Originally Posted by Jibralta
I don't think you're incapable of loving certain people or that you are a shallow person. I think that "love between equals" has never been modeled for you by your parents and family. Love seems to have always been a caretaker arrangement in your life. No surprise that, as a result, like you say, the concept of love is hard for you to grasp. And no surprise that you are comfortable with another arrangement where you are basically a provider/caretaker.

I think you're posting on here because you've become aware of your patterns and you are questioning yourself. That's good, because you can change your outlook if you want to. You can't change other people, but you can change yourself.

Growing up with parents that basically hated each other, I didn't believe there was any value to romantic relationships for a long time. When I saw couples, I always imagined an undercurrent of resentment between them. Fortunately, I see things differently now.

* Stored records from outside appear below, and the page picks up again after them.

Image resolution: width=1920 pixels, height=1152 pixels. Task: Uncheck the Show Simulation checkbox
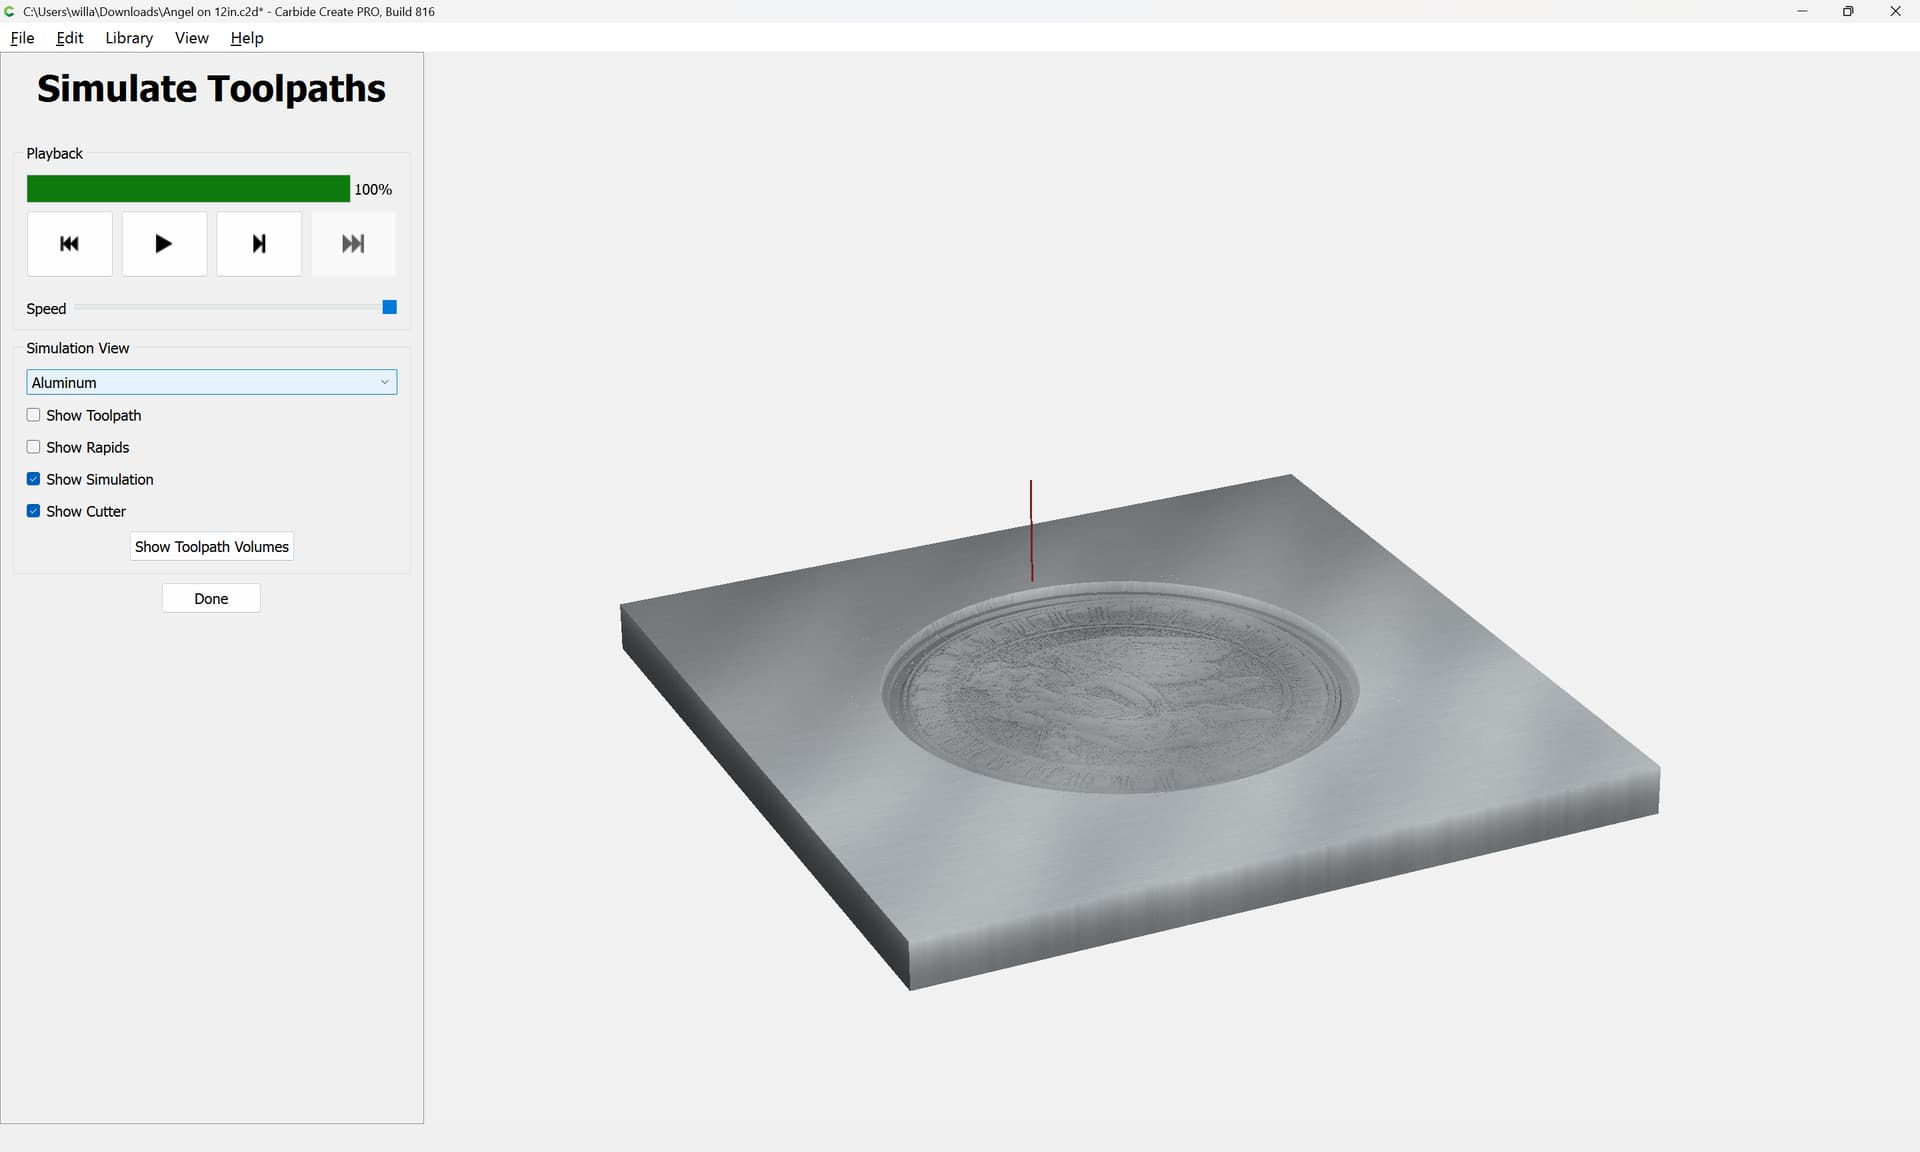pyautogui.click(x=33, y=479)
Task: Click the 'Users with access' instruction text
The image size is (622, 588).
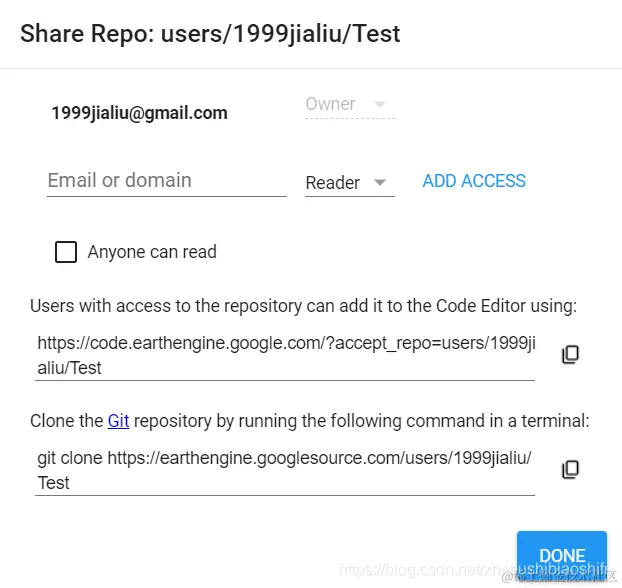Action: 303,306
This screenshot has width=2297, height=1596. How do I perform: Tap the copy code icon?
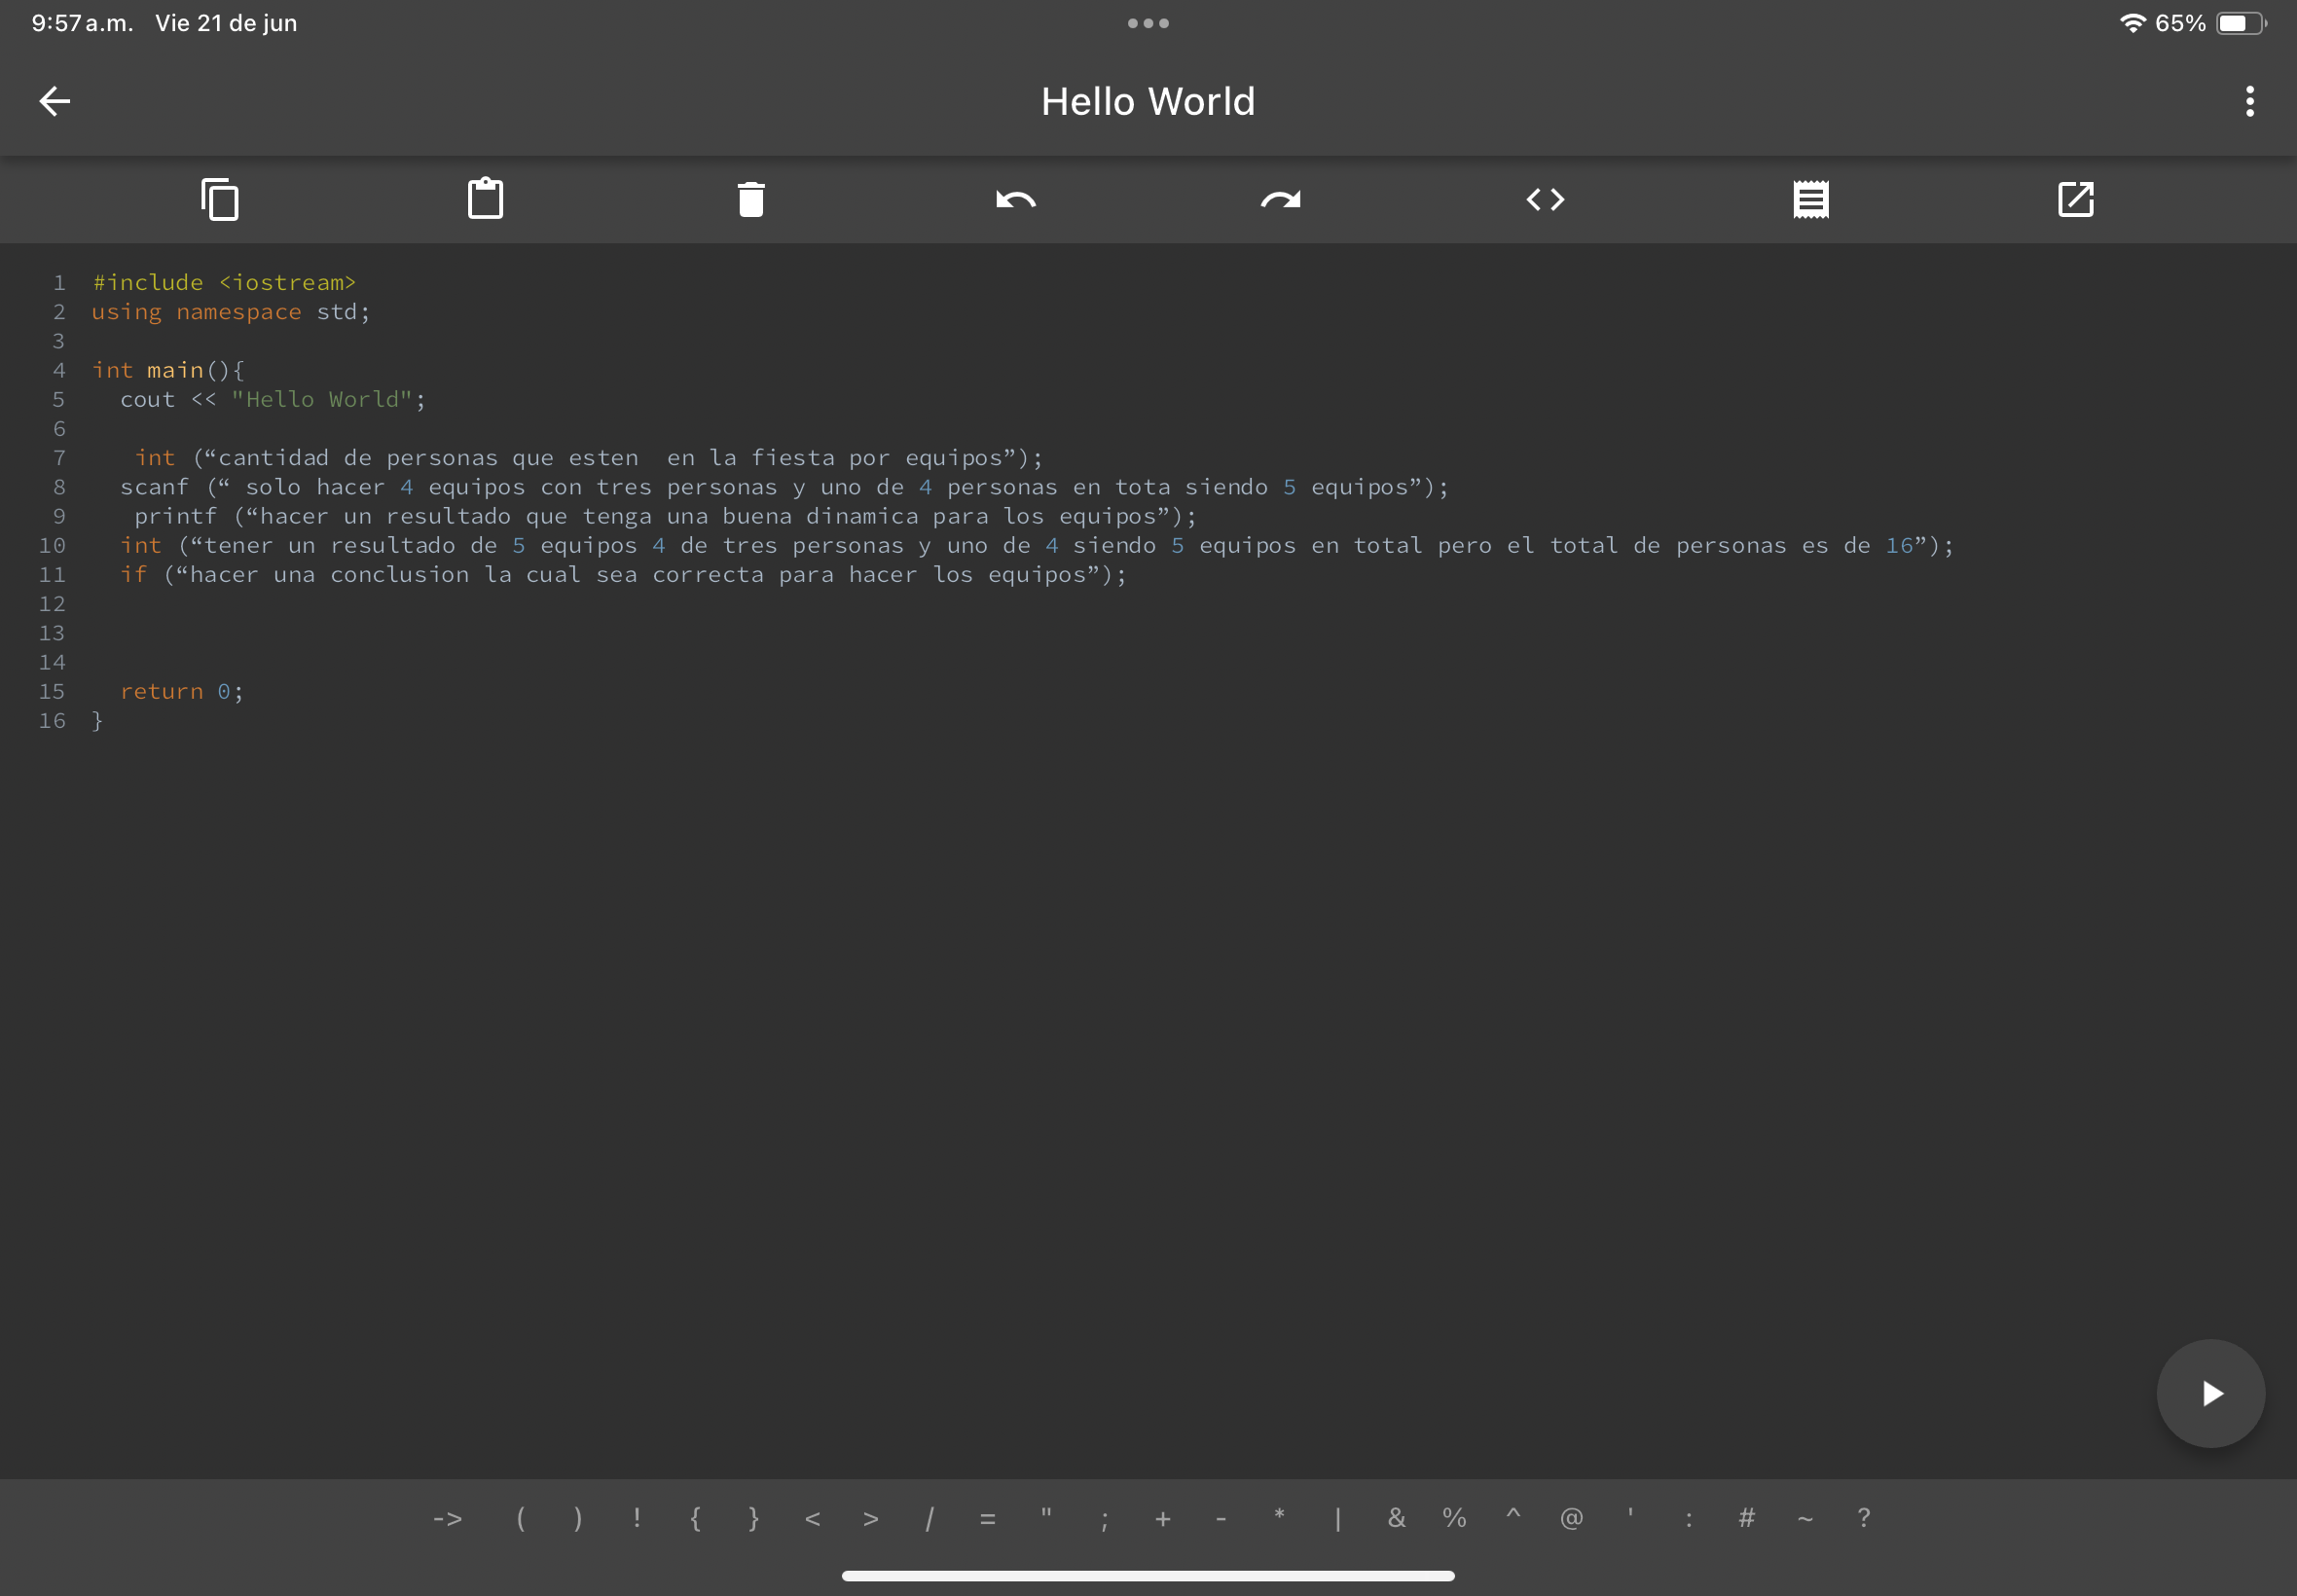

I don't know if you realize it, but being a caretaker puts you in a position of power. Someone else relies on you and you never rely on them. It's similar when you have zero expectations of the person that you fall in love with. To say that she can do whatever she wants while you wait around patiently in love like Forest Gump is again an instance of control and power: you are giving permission ahead of time. To give permission, you have to be an authority. To govern, your decisions have to be worth inherently more.

But obviously, this power an illusion when you are governing people who are compromised by addiction, disability, and psychological problems. Power is also illusory when you attach yourself to emotionally unavailable people and make excuses for them. You think you avoid rejection by pre-authorizing their dismissive behavior. But you're really just in denial.

The true test of power and self worth is your ability to negotiate a relationship with an equal. That's where rejection becomes an unavoidable risk.

The question is, are you being honest with yourself about what you really want in life?